### What you will do
#1 According to the CEMCS project write-up, why did the team set out to build a new application that any member anywhere could use? Answer in one to three sentences.
#2 Write the next part of the CEMCS project write-up, picking up after its final sentence.

>> BEGIN Source document

Introduction
The Chevron Employees Multipurpose Cooperative Society (CEMCS), as its name denotes, is a 55-year old cooperative society that serves the interests of the employees, retirees and expatriates of Chevron Nigeria Limited. I joined the company—as one member of its two-man IT team—to modernise it's digital products and web presence. As my teammate's skillset is heavily backend-focused, all product design and frontend development activities in the company have been my responsibility.
Purpose and Goal
A few of the applications delivered as part of this project are summarised below.
- Loans and deposits application: Loans and deposits (fixed deposits etc.) form the bulk of CEMCS's products.
- Approvals application: An approval pipeline is the heart of the company's operations—all member applications (for loans etc.) must be endorsed by authorised approvers.
- Mobile application: I handled only the design of this part of the project. Essentially, the products built in item 1 (above) were redesigned into a mobile application.
- Public Website A modern rebuild of the CEMCS website.
The company's old application was a somewhat archaic Visual Basic shop that used HTML tables for layouts and was compatible with only Internet Explorer. Also, as it was locked for use within the Chevron network, retiree members could not access it. Therefore, our main goal was to build a modern application (or suite of applications) that any member anywhere could use.

>> END Source document
>> BEGIN Extracted data

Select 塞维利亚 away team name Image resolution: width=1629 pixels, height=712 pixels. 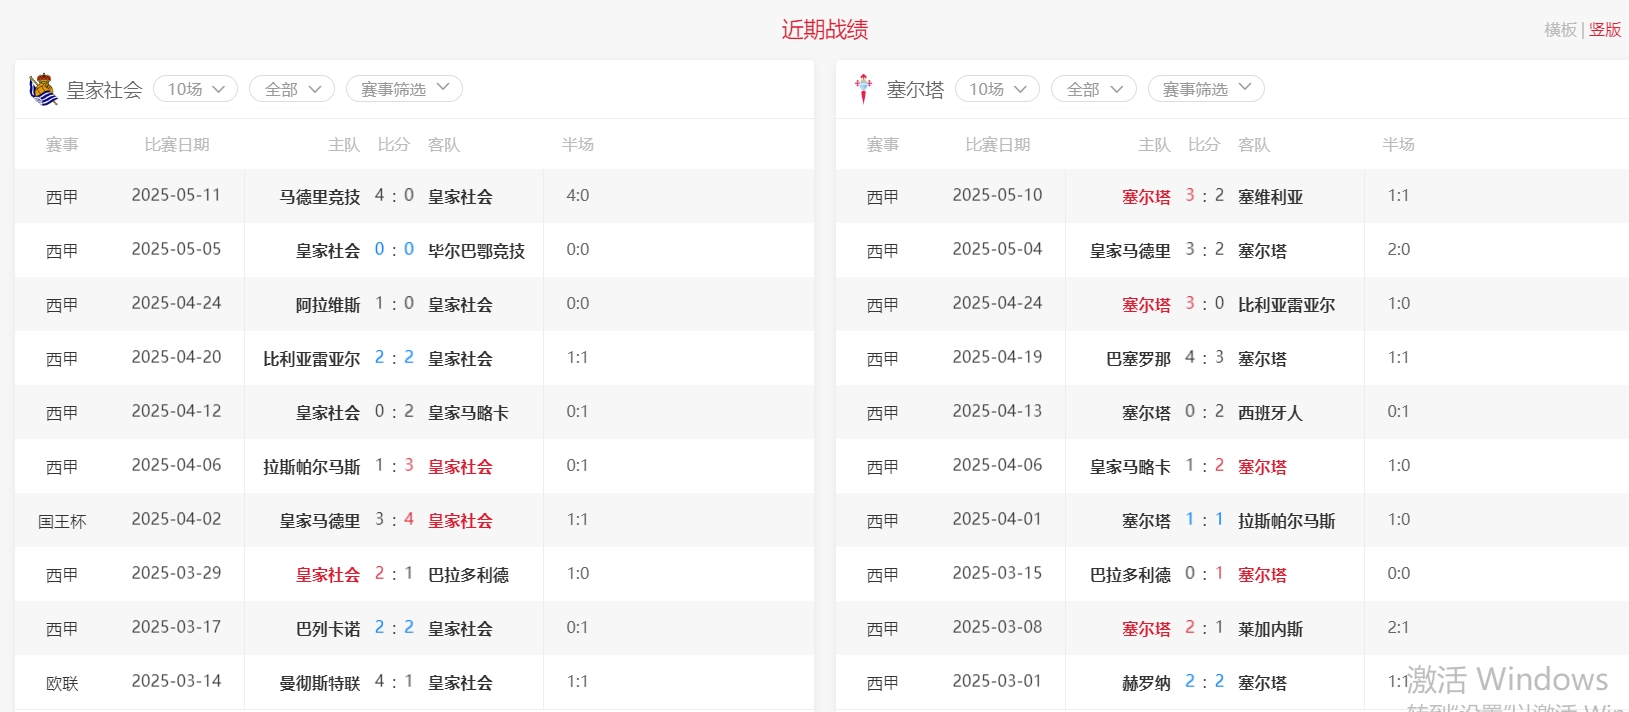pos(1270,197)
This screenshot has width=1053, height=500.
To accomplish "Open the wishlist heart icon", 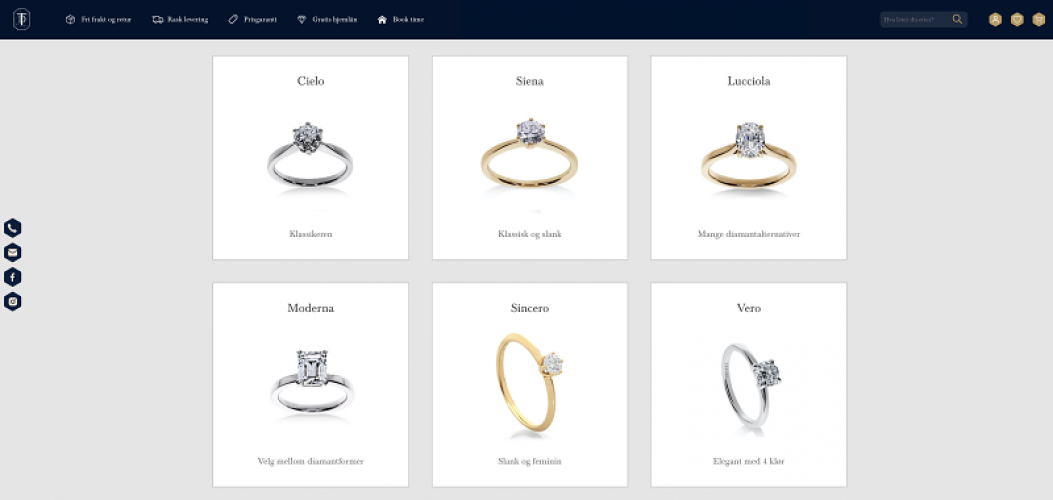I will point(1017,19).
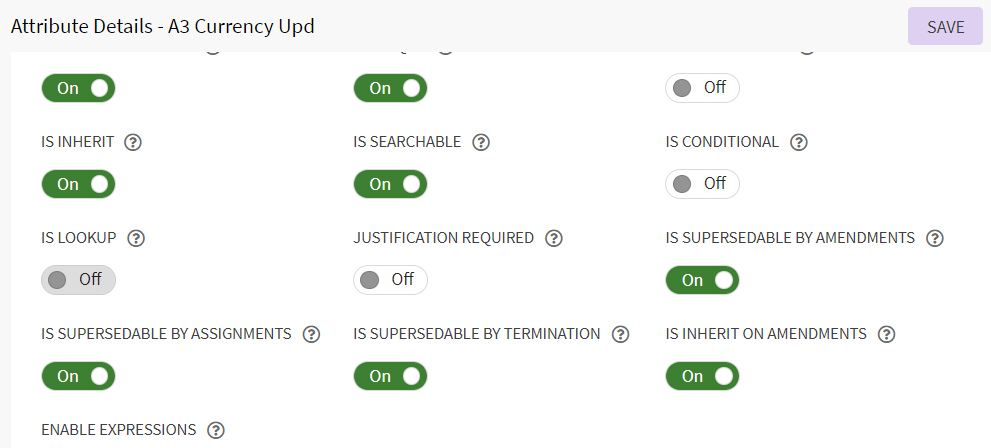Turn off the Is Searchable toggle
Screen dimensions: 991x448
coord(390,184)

>> END Extracted data

### Solved tasks
#1 The company's old application was an archaic Visual Basic system that used HTML tables for layouts and worked only in Internet Explorer. It was also locked for use within the Chevron network, so retiree members could not access it.

#2
Preliminary Planning and Design
One main requirement I was given by my (non-technical managers) was that all the applications I designed were to look 'Chevrony'. In other words, the company's colors must be very prominent in all apps. This is particularly exemplified by the design of the new company website (in comparison to the old site).


In addition to the more vibrant use of color, the original long navigation was segmented and reduced. Also, actual indexable HTML elements were used to replace the photos found all over the old site.
Forms made up the bulk of the applications built in this project. A glimpse of how the forms were redesigned is provided below.


The first design change was to remove all multi-column form layouts for improved usability. Also, to reduce distraction and form clutter, prefilled view-only inputs (greyed out in the image above) were removed and only shown to the user in a confirmation screen. Finally, all input elements were revamped using modern tools available in the React ecosystem. Some of these, such as the amount input are shown in the images above.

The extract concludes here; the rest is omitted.